Koko 'Alani Margarita
(Blood Orange)
Coarse salt for rim
Ice
2 ounces of tequila
1-1/2 ounce fresh lime juice
3/4 ounce orange liqueur
1/2 ounce simple syrup
3/4 ounce blood orange puree (see below)
1 lime wheel
1 blood orange wedge optional
- Moisten the
outside edges of a rocks glass with a lime wedge.
- Sprinkle a
little salt on a small plate and dip the moistened rim in the salt to coat
it lightly.
- Fill the glass
and a cocktail shaker with ice.
- Add the tequila,
lime juice, orange liqueur, simple syrup and blood orange puree and shake
vigorously.
Blood Orange Puree
4 blood oranges, peeled, segmented and seeded
2 tablespoon simple syrup
1 teaspoon fresh lemon juice
- In a blender or
food processor, combine orange segments, simple syrup and lemon juice.
Puree until smooth.
- Taste and adjust amounts of simple syrup and lemon juice as needed.
Simple Syrup
1 cup sugar
1 cup water
- In a saucepan
over medium-high heat, combine sugar and water and bring to a boil,
stirring until sugar is dissolved.
- Remove from heat
and let cool.
- Pour into a glass jar and cover,
refrigerating until needed.
Guacamole
2
avocados
1
small onion, finely chopped
1
clove garlic, minced
1
ripe tomato, chopped
1
lime, juiced
Salt
and pepper to taste
- Peel and mash avocados in a medium serving bowl. Stir in onion, garlic, tomato, lime juice, salt and pepper.

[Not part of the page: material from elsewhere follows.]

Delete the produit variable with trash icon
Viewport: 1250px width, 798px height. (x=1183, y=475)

- Season mixture with remaining lime juice and salt and pepper to taste. Chill for half an hour to blend flavors.
Maki Quesadilla
Recipe
Large
flour tortillas
Grated
cheese - mild or sharp cheddar, or Monterey Jack
Olive
oil
Optional:
Green
onions
Black
olives, sliced
Fresh
tomatoes, diced
Chicken
pieces
Avocado
Lettuce
1. Heat a large frying pan to medium high heat; add a small amount of oil. Place one
large flour tortilla and put it in the pan. Flip the tortilla over a few times,
10 seconds between flips.
2. When pockets of air begin to form, take a
handful of grated cheese, sprinkle over the top of the tortilla, add whatever ingredients
you choose. Just don’t layer the ingredients too thickly.

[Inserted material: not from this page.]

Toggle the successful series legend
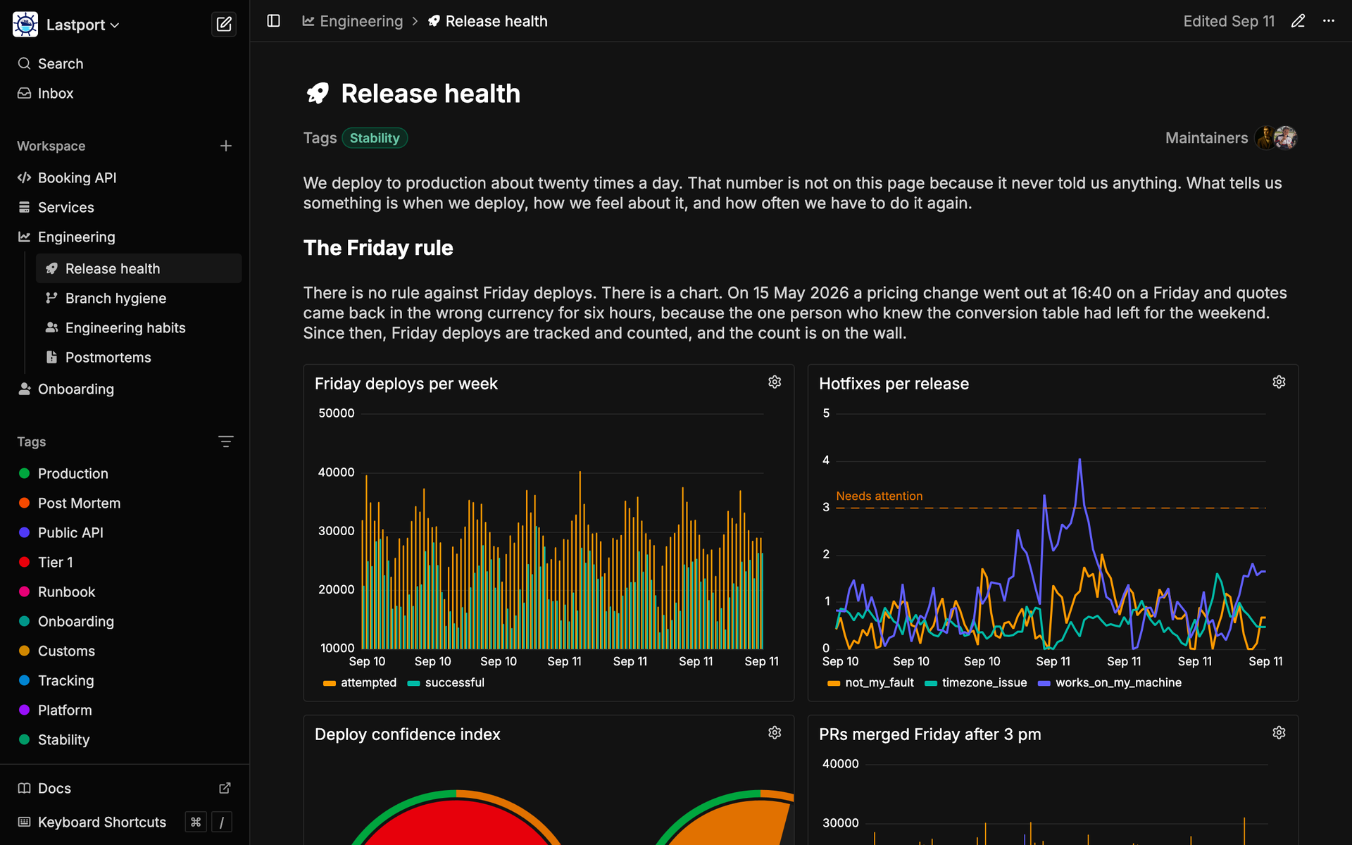This screenshot has width=1352, height=845. (x=446, y=682)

3. Reduce the heat to low and cover, after a
minute, check to see if the cheese is melted. If not, return the cover and keep
checking every minute until the cheese is melted. When the cheese is melted,
use a spatula to lift up one side of the quesadilla and flip over the other
side and cook till browned.
4. Remove from pan and cut into wedges. Serve
with the lettuce, salsa, sour cream, and guacamole.
MeaNui
Nachos
4
cups tortilla chips
1 15-ounce can
black beans, rinsed and drained
1/2 cup
bottled salsa
2 cups
shredded Monterey Jack, cheddar, or Chihuahua cheese (8 ounces)
1/2 cup
bottled roasted red sweet peppers, cut into thin strips
2 to 4 tablespoons fresh or canned sliced
jalapeno peppers
Desired toppings, salsa, guacamole, and sour
cream
- Preheat oven to 425 degrees arrange tortilla chips in a single layer on an 11- or 12-inch ovenproof platter, overlapping them slightly.
- In a small saucepan, combine black beans and 1/2 cup salsa. Cook and stir over medium heat just until heated through. Spoon bean mixture over chips. Sprinkle with cheese, roasted red pepper, and jalapeno pepper.
- Bake for 3 to 5 minutes or until cheese is melted. Serve nachos with desired toppings. Makes 12 servings.